Another advantage is the flexibility afforded as things change in the future. Requirements for value-based contracts and quality reporting often change from payer to payer and from year to year. If the data is transformed without proper planning, it may need to be reworked as things change. If it is stored in its raw form, it can be transformed as-needed, in whatever form is required, to enable reporting for revenue and reimbursement, provider compensation, Star and HEDIS ratings, or any other needs that surface.

Waiting to transform the data until it’s needed helps future-proof the organization. If your data is managed with consideration for tomorrow needs, you do not limit your organization’s future use of the data.

Another critical issue is version control. If data isn’t backed up throughout the transformation process, any changes to business logic or metrics applied to your data can wipe out historical business rules. In other words, it is more challenging to do longitudinal or point-in-time analyses of your data because the rules applied to the data at that point in history will be gone. It can also lead to skew if transformed too early; each time it is used, it gets further away from the original source until there is no remaining source of truth. Keeping the data in its raw form and then transforming it when needed ensures the organization can always go back to the original data if needed to settle disparities.

Take for an example, an organization I worked with in the past that stores different but overlapping clinical and financial datasets in different warehouses managed by different teams throughout the organization. They stored some of their raw data and sent others out to be manipulated by third party analytics companies before storing it.
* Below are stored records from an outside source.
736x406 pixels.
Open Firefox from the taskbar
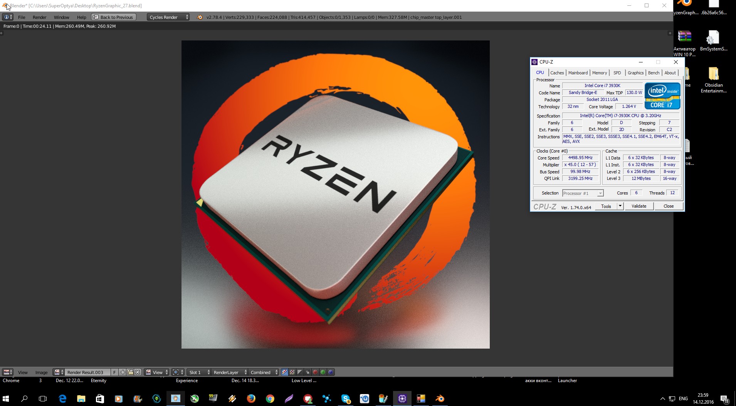(x=251, y=399)
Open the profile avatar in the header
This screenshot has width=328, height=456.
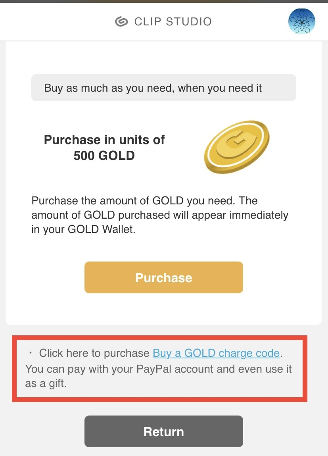(301, 21)
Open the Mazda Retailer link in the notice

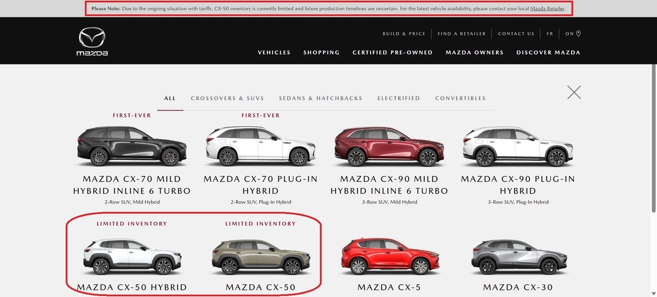pos(548,9)
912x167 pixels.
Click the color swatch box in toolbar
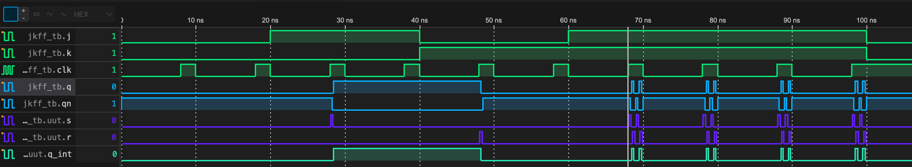[x=11, y=14]
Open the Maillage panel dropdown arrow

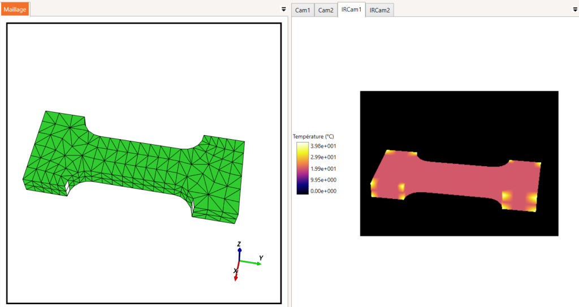pyautogui.click(x=284, y=9)
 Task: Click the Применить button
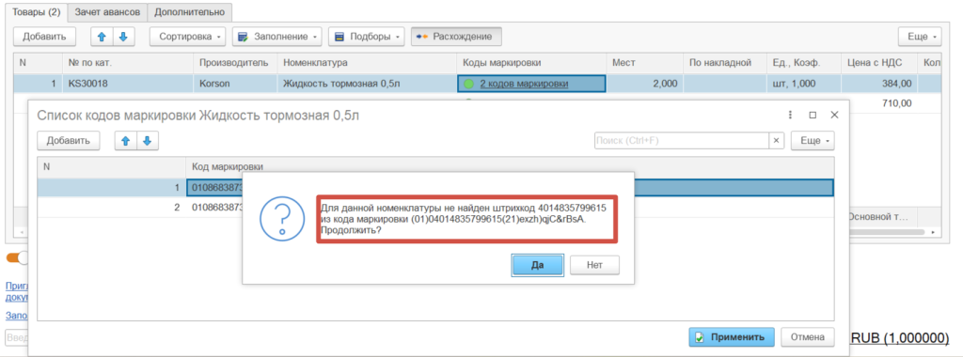(732, 336)
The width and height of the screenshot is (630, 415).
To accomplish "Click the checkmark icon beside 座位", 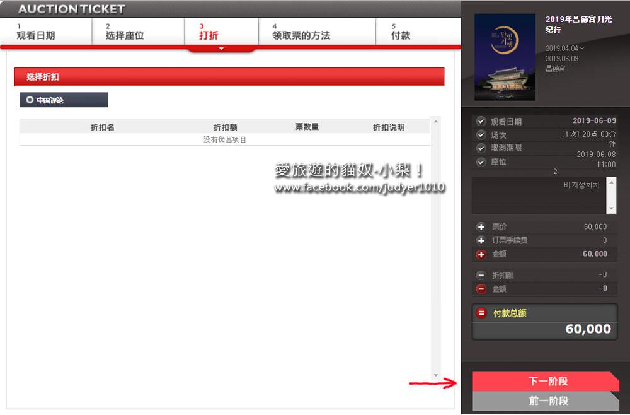I will pyautogui.click(x=481, y=162).
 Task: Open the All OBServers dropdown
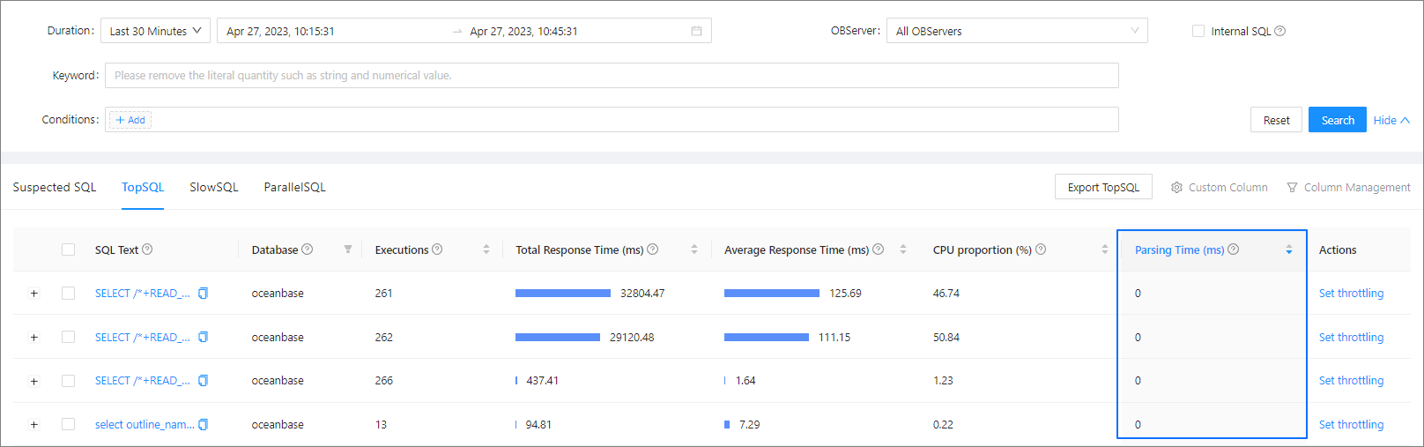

It was then up to their BI teams to tie all the data together in complex queries that fed their analytics. It was a complex undertaking that was repeated on a monthly cycle. This web ultimately worked but it was inefficient, expensive, and led to constant fire-drills when payors inevitably made changes to the data.

Through thoughtful planning and prioritization of data sources, diligent process improvement, and a lot of hard work, their data management processes was streamlined. This started with organization and automation of file transfers which enabled us to programmatically load and store all raw data in a common data model. We established cross-source indexes (including a unique patient index with a 97+% match rate), and today, queries and dashboards run faster and with much less up-front work or maintenance. This use case served as a model the client is now replicating across their data teams and serves as a guideline for future success.

As our client demonstrates, modernizing your approach to data management and governance is not an “all or nothing” approach. If your organization has robust infrastructure and tools, you can gradually introduce these methodologies and perhaps even run a hybrid approach until you are ready to make a full commitment.

That’s a point even Neal and Del can get behind.

Make sure you have a strategy for your data.